In its first 10 years the GFD program acquired international stature. Almost 50 years later it continues to make a steady and enduring contribution. An immense number of people (well over 1000) have participated. In a field that has experienced great changes, Walsh Cottage lectures are as vibrant and exciting today as when the program started.
A large percentage of the original team has participated for almost the entire span. Each member is highly prominent in a specific field, and the collective group has received a high number of honors for their own research. At GFD, they have played both different and overlapping roles. Malkus and Veronis served as organizers (and as softball coaches). They also engaged fellows in projects involving convection, dynamos, and ocean circulation. Spiegel sat (and sits) in the lecture room or on the front porch and entices students and staff alike into fruitful research in convection, bifurcation, and chaos. Stern pursued questions concerning convection and rotating fluids in the laboratory and with numerical work. Both Keller and Howard continually work with countless mathematical projects concerning fluid flow with all its variants, with some laboratory experiments sprinkled in. In the first 10 years, Stommel brought the ocean to the blackboards as only he could. Their cumulative works over the past half century are legendary.
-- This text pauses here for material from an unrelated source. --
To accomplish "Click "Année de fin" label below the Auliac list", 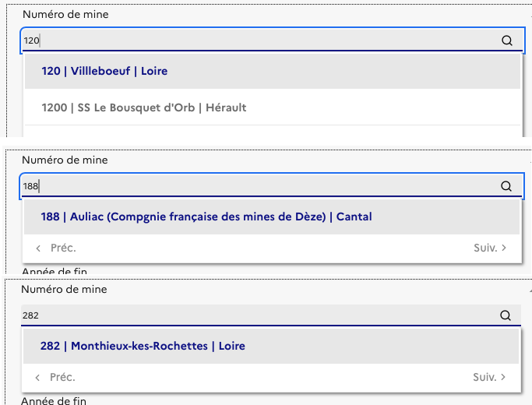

It is a happy fact that many younger colleagues are eagerly continuing the program. To the founders, let us convey this from all of those who have benefited by your presence in the little cottage: We salute you!
—JOHN A. WHITEHEAD, Woods Hole Oceanographic Institution, Woods Hole, Mass.
Response
In September 1957, at the International Union of Geodesy and Geophysics meeting in Toronto, Ontario, Canada, Pierre Welander and I heard from a Swedish intelligence agent that the Soviet Union would send a satellite into orbit before the end of the month. Sputnik actually went into orbit on 4 October 1957, inducing the U.S. government to increase its support for the National Science Foundation (NSF) fourfold in 1 year. Because Woods Hole Oceanographic Institution (WHOI) had no formal educational program at the time, Hank Stommel, Willem Malkus, and I had been discussing the idea of starting a summer training program on the effects of rotation on fluid motions. In October 1958, I submitted to Paul Fye, director of WHOI, the first draft of a proposal for a summer program on geophysical fluid dynamics directed toward graduate students. Fye sent the five-page proposal to the director of NSF, asking for $31,500 for 3 years. It was accepted a few months later, and the Geophysical Fluid Dynamics program was born.
Before the program started, there had been a biweekly seminar series between theorists at WHOI and a group of meteorologists and applied mathematicians at Massachusetts Institute of Technology. The latter included Lou Howard, who visited WHOI during the summers of 1957 and 1958. Another summer visitor was Ed Spiegel, a graduate student in astronomy at Michigan, who was working on stellar convection. He and Lou took part in the discussions. Melvin Stern, who had been in the Air Force, joined the WHOI staff at about that time.
In 1960, Willem Malkus, the director of the program for that summer, proposed that lectures be restricted to the first 2 weeks so that during the following 8 weeks the fellows could focus on their research, give a 1-hour lecture, and submit a written report at the end of the summer. The fellows also recorded their versions of the beginning lecture series for inclusion in the final report. This structure has been followed ever since, with a central theme for each summer ranging from rotation and stratification to convection in stars to non-Newtonian fluids.
The aim of the program is to induce fellows to learn by doing research rather than by taking courses. That transition is the most difficult one for graduate students to make. We select students who are just starting their research careers (usually after 2 years of graduate study), and we try to break down the common student-teacher barrier by cooperating on research efforts and by playing softball together in the local league.
Four of the staff were full-time employees at WHOI in 1959. Five years later they had all moved to other institutions. In order to continue the program, a steering committee was formed made up of Howard, Malkus, Spiegel, Stern, Stommel, and Veronis, all of whom had demonstrated a commitment to the program. Joe Keller, who was very effective in his first visit in 1965, agreed to come every other year and was added to the steering committee. From 1962 to 1971 the program was fully supported by the Advanced Training Projects section of NSF. After 1971 it has competed for funding with 5-year proposals submitted to NSF and the Office of Naval Research and has been supported mainly by NSF’s Division of Oceanography.
—GEORGE VERONIS, Yale University, New Haven, Conn., and cofounder, Geophysical Fluid Dynamics Program, Woods Hole, Mass.